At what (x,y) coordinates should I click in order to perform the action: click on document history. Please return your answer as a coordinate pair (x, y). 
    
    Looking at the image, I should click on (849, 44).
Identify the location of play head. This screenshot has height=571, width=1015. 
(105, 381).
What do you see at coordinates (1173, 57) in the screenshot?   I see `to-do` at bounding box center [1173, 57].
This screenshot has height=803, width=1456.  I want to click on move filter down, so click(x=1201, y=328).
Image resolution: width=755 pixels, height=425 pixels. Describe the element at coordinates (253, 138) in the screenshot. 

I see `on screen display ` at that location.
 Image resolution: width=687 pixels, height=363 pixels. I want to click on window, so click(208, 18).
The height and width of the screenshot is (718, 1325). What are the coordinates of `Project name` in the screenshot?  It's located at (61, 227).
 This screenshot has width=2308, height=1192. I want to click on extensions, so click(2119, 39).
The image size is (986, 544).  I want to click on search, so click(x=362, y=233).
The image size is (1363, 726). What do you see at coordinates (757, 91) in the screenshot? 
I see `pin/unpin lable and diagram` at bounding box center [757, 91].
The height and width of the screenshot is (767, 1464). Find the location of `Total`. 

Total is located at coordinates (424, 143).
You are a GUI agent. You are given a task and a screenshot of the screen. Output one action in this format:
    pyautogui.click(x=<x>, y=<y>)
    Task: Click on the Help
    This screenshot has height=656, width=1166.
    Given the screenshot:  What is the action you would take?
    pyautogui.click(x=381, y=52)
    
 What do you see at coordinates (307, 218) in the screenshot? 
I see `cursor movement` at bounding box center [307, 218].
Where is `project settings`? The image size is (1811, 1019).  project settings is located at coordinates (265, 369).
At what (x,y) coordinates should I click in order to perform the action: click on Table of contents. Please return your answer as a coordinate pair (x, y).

==================================================

## INSTRUCTIONS FOR THE TASK
Convert every line of the records above into a Markdown table with the columns Row and Line. Number the rows and omit blank lines.

## WRITTEN ANSWER
| Row | Line |
|---|---|
| 1 | At what (x,y) coordinates should I click in order to perform the action: click on document history. Please return your answer as a coordinate pair (x, y).  |
| 2 |     Looking at the image, I should click on (849, 44). |
| 3 | Identify the location of play head. This screenshot has height=571, width=1015.  |
| 4 | (105, 381). |
| 5 | What do you see at coordinates (1173, 57) in the screenshot?   I see `to-do` at bounding box center [1173, 57]. |
| 6 | This screenshot has height=803, width=1456.  I want to click on move filter down, so click(x=1201, y=328). |
| 7 | Image resolution: width=755 pixels, height=425 pixels. Describe the element at coordinates (253, 138) in the screenshot.  |
| 8 | I see `on screen display ` at that location. |
| 9 |  Image resolution: width=687 pixels, height=363 pixels. I want to click on window, so click(208, 18). |
| 10 | The height and width of the screenshot is (718, 1325). What are the coordinates of `Project name` in the screenshot?  It's located at (61, 227). |
| 11 |  This screenshot has width=2308, height=1192. I want to click on extensions, so click(2119, 39). |
| 12 | The image size is (986, 544).  I want to click on search, so click(x=362, y=233). |
| 13 | The image size is (1363, 726). What do you see at coordinates (757, 91) in the screenshot?  |
| 14 | I see `pin/unpin lable and diagram` at bounding box center [757, 91]. |
| 15 | The height and width of the screenshot is (767, 1464). Find the location of `Total`.  |
| 16 | Total is located at coordinates (424, 143). |
| 17 | You are a GUI agent. You are given a task and a screenshot of the screen. Output one action in this format: |
| 18 |     pyautogui.click(x=<x>, y=<y>) |
| 19 |     Task: Click on the Help |
| 20 |     This screenshot has height=656, width=1166. |
| 21 |     Given the screenshot:  What is the action you would take? |
| 22 |     pyautogui.click(x=381, y=52) |
| 23 |  What do you see at coordinates (307, 218) in the screenshot?  |
| 24 | I see `cursor movement` at bounding box center [307, 218]. |
| 25 | Where is `project settings`? The image size is (1811, 1019).  project settings is located at coordinates (265, 369). |
| 26 | At what (x,y) coordinates should I click in order to perform the action: click on Table of contents. Please return your answer as a coordinate pair (x, y). |